図1に示される三次元プリンタ100は、単なる例であり、任意の種類の三次元プリンタを使用し、本開示のフィラメントを堆積させてもよい。
【実施例】
【0031】
実施例1
ツインスクリュー押出成形機を用い、30rpmで30分間、導電性添加剤を含み、22重量%の電子供与分子(N,N’−ジフェニル−N,N’−ビス(アルキルフェニル)−1,1−ビフェニル−4,4’−ジアミン、mTBDとも呼ばれる)、0.4重量%の電子受容分子(テトラシアノキノジメタン、TCNQとも呼ばれる)および11重量%の多層カーボンナノチューブ(MWNT)を含むポリマーベース(ポリカプロラクトン)の溶融混合によって導電性ポリマーコンポジットを調製した。得られた材料を低温粉砕し、Melt Flow Indexer(MFI)および改変されたダイを用い、粉砕したコンポジットを押出成型してフィラメントにした。MFIで押出成型するための条件は、最終的なフィラメントを調製するために、1.8mmのオリフィスおよび16.96kgのおもりを含んでいた(MFIのおもりは、押出成型のための力を与える)。最終的なフィラメントは、直径が約1.75mmであった。
【0032】
実施例2
バルク導電率を計算するために、実施例1の押出成型されたフィラメントの10cm片の末端に銀塗料を塗り、これを使用し、抵抗を測定した。デジタルマルチメーターを用い、抵抗の測定を終了した。上の式1を用いて計算すると、バルク導電率は、約0.89S/cmと計算された。
【0033】
比較例A
実施例1と同様のコンポジットを作成したが、10重量%のMWNTと、30重量%のmTBDを用いた(受容体ドーパントは加えなかった)。
【0034】
比較例B
実施例1と同様のコンポジットを作成したが、多層カーボンナノチューブを含まない。
【0035】
比較例C
実施例1と同様のコンポジットを作成したが、35重量%のmTBDを含み、多層カーボンナノチューブまたは受容体ドーパントを含まなかった。
【0036】
比較例D
実施例1と同様のコンポジットを作成したが、10重量%のMWNTを含み、低分子半導体または受容体ドーパントを含まなかった。
【0037】
実施例2に記載したのと同様に、それぞれの比較例A〜Dの組成物について、バルク導電率を測定した。結果を
図2に示す。この結果から、電子供与分子であるN,N’−ジフェニル−N,N’−ビス(アルキルフェニル)−1,1−ビフェニル−4,4’−ジアミン(mTBD)と、電子受容分子であるテトラシアノキノジメタン(TCNQ)およびMWNTとは、可塑性コンポジット中で互いに組み合わせると、相乗的な効果を有していることは明らかであった。電子供与分子であるmTBDは、MWNTが存在しない状態では、電子受容分子を含む場合、または含まない場合で(比較例BおよびC)、導電性コンポジットを生成しなかった。また、mTBDとMWNTを組み合わせたとき、導電率の顕著な増加は観察されなかった(比較例A)。

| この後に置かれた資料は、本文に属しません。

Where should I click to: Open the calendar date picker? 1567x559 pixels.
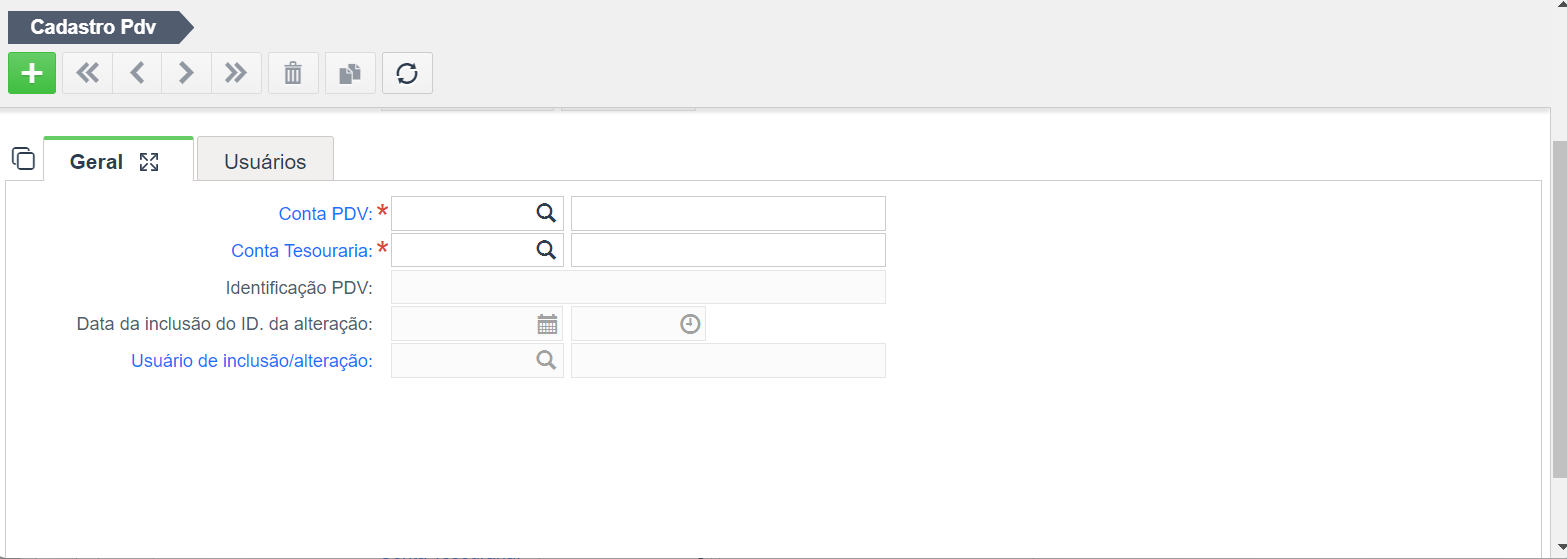[x=547, y=324]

図1に示されるように、3種類すべての添加要素(mTBD、TCNQおよびMWNT)が存在する場合に、相対的に、mTBD、TCNQおよびMWNT単独の結果から予想される相加効果より大きな導電率の増加が観察された。従って、
図1のデータは、多層カーボンナノチューブと電荷移動複合体との相乗的な効果を示す。この材料は、改良された導電率を示しつつ、積層造形技術(3D印刷とも呼ばれる)のための加工能および適用可能性を維持する。
【0038】
本開示の広い範囲に記載する数値範囲およびパラメータは概算値であるが、具体例に記載する数値は、可能な限り正確に報告される。しかしながら、任意の数値は、それぞれの試験測定で見出される標準偏差から必然的に得られる特定の誤差を本質的に含む。さらに、本明細書に開示するすべての範囲は、その範囲に包含される任意の部分範囲およびあらゆる部分範囲を包含することが理解されるべきである。
【0039】
本教示を1つ以上の実施の観点で示してきたが、添付の特許請求の範囲の精神および範囲から逸脱することなく、示されている実施例に対し、変更および/または改変を行ってもよい。それに加え、本教示の具体的な特徴が、いくつかの実施例の1つのみに関して開示されていてもよいが、このような特徴を、所望なように、任意の所与の機能または具体的な機能に有利な他の実施例の1つ以上の他の特徴と組み合わせてもよい。さらに、「〜を含む(including)」、「含む(includes)」、「〜を有する(having)」、「有する(has)」、「伴う(with)」という用語またはこれらの変形語をいずれかの詳細な記載および特許請求の範囲に使用する程度まで、このような用語は、「〜を含む(comprising)」という語句と同様の様式で包括的であることを意図している。さらに、本明細書の記載および特許請求の範囲では、「約」という語句は、変更によって、示されている実施形態に対するプロセスまたは構造と不整合がない限り、列挙した値をある程度変えてもよいことを示す。最終的に、「例示的な」は、理想的であると暗示されているのではなく、その記載が実施例として使用されることを示す。